# Dog Bath



## swampcollielover (Nov 30, 2012)

Frequently when I get home from a duck hunt my dogs are a bit of a mess. We hunt in farm ponds and the mud and water can be messy to my swamp collies. We found a dog bath a few years ago that works extremely well for a quick bath for both dogs prior to being allowed in the house. I actually do it in our garage when we get home. I have hot water available in the garage, keeps my hands warm and helps with the dogs also.
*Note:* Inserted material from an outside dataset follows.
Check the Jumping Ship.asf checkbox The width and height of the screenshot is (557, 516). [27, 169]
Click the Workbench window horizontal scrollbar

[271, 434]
I noticed today that Chewy now sells these baths...they are stable and the dogs can get into them easily. They make the task simple...check them out, they are called 'Booster Bath'


----------



## Don Smith (Mar 23, 2004)

We have a grooming room in our training building. My wife and stepdaughter show golden retrievers in conformation and my stepdaughter also grooms a lot of golden retrievers and the occasional other breed for others - as many as 20 or so a week. We bought a Booster Bath six years ago and it serves its purpose very well for us. Even I occasionally bath a dog in it -- like recently when my Flex x Annie litter went to their new homes.


----------



## swampcollielover (Nov 30, 2012)

Don Smith said:


> We have a grooming room in our training building. My wife and stepdaughter show golden retrievers in conformation and my stepdaughter also grooms a lot of golden retrievers and the occasional other breed for others - as many as 20 or so a week. We bought a Booster Bath six years ago and it serves its purpose very well for us. Even I occasionally bath a dog in it -- like recently when my Flex x Annie litter went to their new homes.



They are hard to beat for the price....! At the time we bought ours, I had three Golden's....coming back from a day of hunting in Missouri, it was many times, very cold! Being able to wash and dry the dogs in our garage, was a great improvement from when I used to go out on the lawn and do the work....cold it was!


----------